Start of Exercise inputs

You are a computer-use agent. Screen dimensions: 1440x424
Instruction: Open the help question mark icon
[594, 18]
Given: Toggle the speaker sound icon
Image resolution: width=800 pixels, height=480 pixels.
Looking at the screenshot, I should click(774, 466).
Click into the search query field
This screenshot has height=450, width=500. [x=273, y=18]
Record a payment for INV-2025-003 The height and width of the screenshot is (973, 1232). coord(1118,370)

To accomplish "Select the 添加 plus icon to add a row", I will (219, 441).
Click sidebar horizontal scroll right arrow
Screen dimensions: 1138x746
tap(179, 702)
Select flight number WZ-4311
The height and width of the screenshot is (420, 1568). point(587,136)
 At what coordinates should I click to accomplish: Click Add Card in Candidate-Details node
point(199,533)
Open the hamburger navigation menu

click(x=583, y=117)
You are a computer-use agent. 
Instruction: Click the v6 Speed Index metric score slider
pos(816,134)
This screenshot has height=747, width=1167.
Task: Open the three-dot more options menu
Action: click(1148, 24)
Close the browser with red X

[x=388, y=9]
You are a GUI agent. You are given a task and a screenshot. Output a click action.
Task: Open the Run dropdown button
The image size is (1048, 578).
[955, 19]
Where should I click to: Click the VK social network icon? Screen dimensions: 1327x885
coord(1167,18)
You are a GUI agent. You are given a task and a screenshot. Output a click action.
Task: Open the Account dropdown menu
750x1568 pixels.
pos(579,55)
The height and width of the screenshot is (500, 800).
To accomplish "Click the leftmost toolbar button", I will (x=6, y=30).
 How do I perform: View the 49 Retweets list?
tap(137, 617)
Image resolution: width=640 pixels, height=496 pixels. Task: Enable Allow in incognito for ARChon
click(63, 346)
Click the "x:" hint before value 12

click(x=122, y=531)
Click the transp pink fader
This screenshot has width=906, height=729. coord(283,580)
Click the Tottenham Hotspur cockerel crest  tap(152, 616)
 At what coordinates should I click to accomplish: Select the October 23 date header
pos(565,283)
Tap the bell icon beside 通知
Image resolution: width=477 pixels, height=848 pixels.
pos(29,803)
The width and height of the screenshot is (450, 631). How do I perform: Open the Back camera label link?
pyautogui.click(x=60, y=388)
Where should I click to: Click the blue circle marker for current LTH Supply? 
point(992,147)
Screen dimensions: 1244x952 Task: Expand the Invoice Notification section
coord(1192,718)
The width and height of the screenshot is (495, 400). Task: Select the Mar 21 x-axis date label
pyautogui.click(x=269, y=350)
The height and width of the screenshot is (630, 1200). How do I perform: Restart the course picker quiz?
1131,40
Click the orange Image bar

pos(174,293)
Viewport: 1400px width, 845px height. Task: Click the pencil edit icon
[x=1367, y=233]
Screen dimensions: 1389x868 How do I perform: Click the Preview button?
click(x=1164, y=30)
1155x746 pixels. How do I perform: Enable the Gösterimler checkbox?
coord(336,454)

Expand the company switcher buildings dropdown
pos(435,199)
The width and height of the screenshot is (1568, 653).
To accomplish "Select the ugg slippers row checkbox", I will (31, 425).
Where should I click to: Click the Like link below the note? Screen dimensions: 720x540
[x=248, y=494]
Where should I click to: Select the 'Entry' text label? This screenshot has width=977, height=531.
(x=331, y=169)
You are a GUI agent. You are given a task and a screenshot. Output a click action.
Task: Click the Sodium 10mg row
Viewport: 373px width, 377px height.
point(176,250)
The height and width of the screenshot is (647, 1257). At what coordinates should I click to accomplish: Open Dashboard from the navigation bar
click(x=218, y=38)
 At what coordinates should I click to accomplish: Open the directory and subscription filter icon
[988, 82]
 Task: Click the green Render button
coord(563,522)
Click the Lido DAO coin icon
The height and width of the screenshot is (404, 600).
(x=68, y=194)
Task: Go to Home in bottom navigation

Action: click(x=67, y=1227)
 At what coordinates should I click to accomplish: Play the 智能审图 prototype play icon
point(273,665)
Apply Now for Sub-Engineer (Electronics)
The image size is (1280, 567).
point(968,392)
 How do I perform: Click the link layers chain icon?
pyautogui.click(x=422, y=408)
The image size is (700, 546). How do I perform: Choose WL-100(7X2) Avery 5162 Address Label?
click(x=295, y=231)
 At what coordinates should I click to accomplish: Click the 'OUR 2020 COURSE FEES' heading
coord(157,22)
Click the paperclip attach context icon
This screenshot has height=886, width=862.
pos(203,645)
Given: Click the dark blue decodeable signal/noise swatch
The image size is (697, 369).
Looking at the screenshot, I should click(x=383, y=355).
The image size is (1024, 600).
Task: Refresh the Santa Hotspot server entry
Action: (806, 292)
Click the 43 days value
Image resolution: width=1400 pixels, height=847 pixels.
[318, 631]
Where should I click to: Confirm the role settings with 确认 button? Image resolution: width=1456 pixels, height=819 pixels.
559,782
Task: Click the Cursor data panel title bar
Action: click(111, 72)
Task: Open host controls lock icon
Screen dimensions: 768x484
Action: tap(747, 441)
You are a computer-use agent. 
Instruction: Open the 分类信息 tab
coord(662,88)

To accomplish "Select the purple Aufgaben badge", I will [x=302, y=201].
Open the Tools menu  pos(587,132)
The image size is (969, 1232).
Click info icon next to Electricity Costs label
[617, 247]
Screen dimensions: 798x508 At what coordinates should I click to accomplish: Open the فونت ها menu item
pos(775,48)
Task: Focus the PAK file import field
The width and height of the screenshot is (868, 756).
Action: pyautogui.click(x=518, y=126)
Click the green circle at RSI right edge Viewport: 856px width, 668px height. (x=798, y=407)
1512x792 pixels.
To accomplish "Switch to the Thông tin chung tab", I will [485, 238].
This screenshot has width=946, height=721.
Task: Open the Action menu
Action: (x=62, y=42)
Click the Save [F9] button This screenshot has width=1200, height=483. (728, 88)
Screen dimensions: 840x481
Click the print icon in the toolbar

End of Exercise inputs

=== Exercise aim ===
Render each line of the listing above as a Markdown table with the columns Row and Line, numbering the rows and omitting blank lines.

=== Reply to the task ===
| Row | Line |
|---|---|
| 1 | You are a computer-use agent. Screen dimensions: 1440x424 |
| 2 | Instruction: Open the help question mark icon |
| 3 | [594, 18] |
| 4 | Given: Toggle the speaker sound icon |
| 5 | Image resolution: width=800 pixels, height=480 pixels. |
| 6 | Looking at the screenshot, I should click(774, 466). |
| 7 | Click into the search query field |
| 8 | This screenshot has height=450, width=500. [x=273, y=18] |
| 9 | Record a payment for INV-2025-003 The height and width of the screenshot is (973, 1232). coord(1118,370) |
| 10 | To accomplish "Select the 添加 plus icon to add a row", I will (219, 441). |
| 11 | Click sidebar horizontal scroll right arrow |
| 12 | Screen dimensions: 1138x746 |
| 13 | tap(179, 702) |
| 14 | Select flight number WZ-4311 |
| 15 | The height and width of the screenshot is (420, 1568). point(587,136) |
| 16 |  At what coordinates should I click to accomplish: Click Add Card in Candidate-Details node |
| 17 | point(199,533) |
| 18 | Open the hamburger navigation menu |
| 19 | click(x=583, y=117) |
| 20 | You are a computer-use agent.  |
| 21 | Instruction: Click the v6 Speed Index metric score slider |
| 22 | pos(816,134) |
| 23 | This screenshot has height=747, width=1167. |
| 24 | Task: Open the three-dot more options menu |
| 25 | Action: click(1148, 24) |
| 26 | Close the browser with red X |
| 27 | [x=388, y=9] |
| 28 | You are a GUI agent. You are given a task and a screenshot. Output a click action. |
| 29 | Task: Open the Run dropdown button |
| 30 | The image size is (1048, 578). |
| 31 | [955, 19] |
| 32 | Where should I click to: Click the VK social network icon? Screen dimensions: 1327x885 |
| 33 | coord(1167,18) |
| 34 | You are a GUI agent. You are given a task and a screenshot. Output a click action. |
| 35 | Task: Open the Account dropdown menu |
| 36 | 750x1568 pixels. |
| 37 | pos(579,55) |
| 38 | The height and width of the screenshot is (500, 800). |
| 39 | To accomplish "Click the leftmost toolbar button", I will (x=6, y=30). |
| 40 |  How do I perform: View the 49 Retweets list? |
| 41 | tap(137, 617) |
| 42 | Image resolution: width=640 pixels, height=496 pixels. Task: Enable Allow in incognito for ARChon |
| 43 | click(63, 346) |
| 44 | Click the "x:" hint before value 12 |
| 45 | click(x=122, y=531) |
| 46 | Click the transp pink fader |
| 47 | This screenshot has width=906, height=729. coord(283,580) |
| 48 | Click the Tottenham Hotspur cockerel crest  tap(152, 616) |
| 49 |  At what coordinates should I click to accomplish: Select the October 23 date header |
| 50 | pos(565,283) |
| 51 | Tap the bell icon beside 通知 |
| 52 | Image resolution: width=477 pixels, height=848 pixels. |
| 53 | pos(29,803) |
| 54 | The width and height of the screenshot is (450, 631). How do I perform: Open the Back camera label link? |
| 55 | pyautogui.click(x=60, y=388) |
| 56 | Where should I click to: Click the blue circle marker for current LTH Supply?  |
| 57 | point(992,147) |
| 58 | Screen dimensions: 1244x952 Task: Expand the Invoice Notification section |
| 59 | coord(1192,718) |
| 60 | The width and height of the screenshot is (495, 400). Task: Select the Mar 21 x-axis date label |
| 61 | pyautogui.click(x=269, y=350) |
| 62 | The height and width of the screenshot is (630, 1200). How do I perform: Restart the course picker quiz? |
| 63 | 1131,40 |
| 64 | Click the orange Image bar |
| 65 | pos(174,293) |
| 66 | Viewport: 1400px width, 845px height. Task: Click the pencil edit icon |
| 67 | [x=1367, y=233] |
| 68 | Screen dimensions: 1389x868 How do I perform: Click the Preview button? |
| 69 | click(x=1164, y=30) |
| 70 | 1155x746 pixels. How do I perform: Enable the Gösterimler checkbox? |
| 71 | coord(336,454) |
| 72 | Expand the company switcher buildings dropdown |
| 73 | pos(435,199) |
| 74 | The width and height of the screenshot is (1568, 653). |
| 75 | To accomplish "Select the ugg slippers row checkbox", I will (31, 425). |
| 76 | Where should I click to: Click the Like link below the note? Screen dimensions: 720x540 |
| 77 | [x=248, y=494] |
| 78 | Where should I click to: Select the 'Entry' text label? This screenshot has width=977, height=531. |
| 79 | (x=331, y=169) |
| 80 | You are a GUI agent. You are given a task and a screenshot. Output a click action. |
| 81 | Task: Click the Sodium 10mg row |
| 82 | Viewport: 373px width, 377px height. |
| 83 | point(176,250) |
| 84 | The height and width of the screenshot is (647, 1257). At what coordinates should I click to accomplish: Open Dashboard from the navigation bar |
| 85 | click(x=218, y=38) |
| 86 |  At what coordinates should I click to accomplish: Open the directory and subscription filter icon |
| 87 | [988, 82] |
| 88 |  Task: Click the green Render button |
| 89 | coord(563,522) |
| 90 | Click the Lido DAO coin icon |
| 91 | The height and width of the screenshot is (404, 600). |
| 92 | (x=68, y=194) |
| 93 | Task: Go to Home in bottom navigation |
| 94 | Action: click(x=67, y=1227) |
| 95 |  At what coordinates should I click to accomplish: Play the 智能审图 prototype play icon |
| 96 | point(273,665) |
| 97 | Apply Now for Sub-Engineer (Electronics) |
| 98 | The image size is (1280, 567). |
| 99 | point(968,392) |
| 100 |  How do I perform: Click the link layers chain icon? |
| 101 | pyautogui.click(x=422, y=408) |
| 102 | The image size is (700, 546). How do I perform: Choose WL-100(7X2) Avery 5162 Address Label? |
| 103 | click(x=295, y=231) |
| 104 |  At what coordinates should I click to accomplish: Click the 'OUR 2020 COURSE FEES' heading |
| 105 | coord(157,22) |
| 106 | Click the paperclip attach context icon |
| 107 | This screenshot has height=886, width=862. |
| 108 | pos(203,645) |
| 109 | Given: Click the dark blue decodeable signal/noise swatch |
| 110 | The image size is (697, 369). |
| 111 | Looking at the screenshot, I should click(x=383, y=355). |
| 112 | The image size is (1024, 600). |
| 113 | Task: Refresh the Santa Hotspot server entry |
| 114 | Action: (806, 292) |
| 115 | Click the 43 days value |
| 116 | Image resolution: width=1400 pixels, height=847 pixels. |
| 117 | [318, 631] |
| 118 | Where should I click to: Confirm the role settings with 确认 button? Image resolution: width=1456 pixels, height=819 pixels. |
| 119 | 559,782 |
| 120 | Task: Click the Cursor data panel title bar |
| 121 | Action: click(111, 72) |
| 122 | Task: Open host controls lock icon |
| 123 | Screen dimensions: 768x484 |
| 124 | Action: tap(747, 441) |
| 125 | You are a computer-use agent.  |
| 126 | Instruction: Open the 分类信息 tab |
| 127 | coord(662,88) |
| 128 | To accomplish "Select the purple Aufgaben badge", I will [x=302, y=201]. |
| 129 | Open the Tools menu  pos(587,132) |
| 130 | The image size is (969, 1232). |
| 131 | Click info icon next to Electricity Costs label |
| 132 | [617, 247] |
| 133 | Screen dimensions: 798x508 At what coordinates should I click to accomplish: Open the فونت ها menu item |
| 134 | pos(775,48) |
| 135 | Task: Focus the PAK file import field |
| 136 | The width and height of the screenshot is (868, 756). |
| 137 | Action: pyautogui.click(x=518, y=126) |
| 138 | Click the green circle at RSI right edge Viewport: 856px width, 668px height. (x=798, y=407) |
| 139 | 1512x792 pixels. |
| 140 | To accomplish "Switch to the Thông tin chung tab", I will [485, 238]. |
| 141 | This screenshot has width=946, height=721. |
| 142 | Task: Open the Action menu |
| 143 | Action: (x=62, y=42) |
| 144 | Click the Save [F9] button This screenshot has width=1200, height=483. (728, 88) |
| 145 | Screen dimensions: 840x481 |
| 146 | Click the print icon in the toolbar |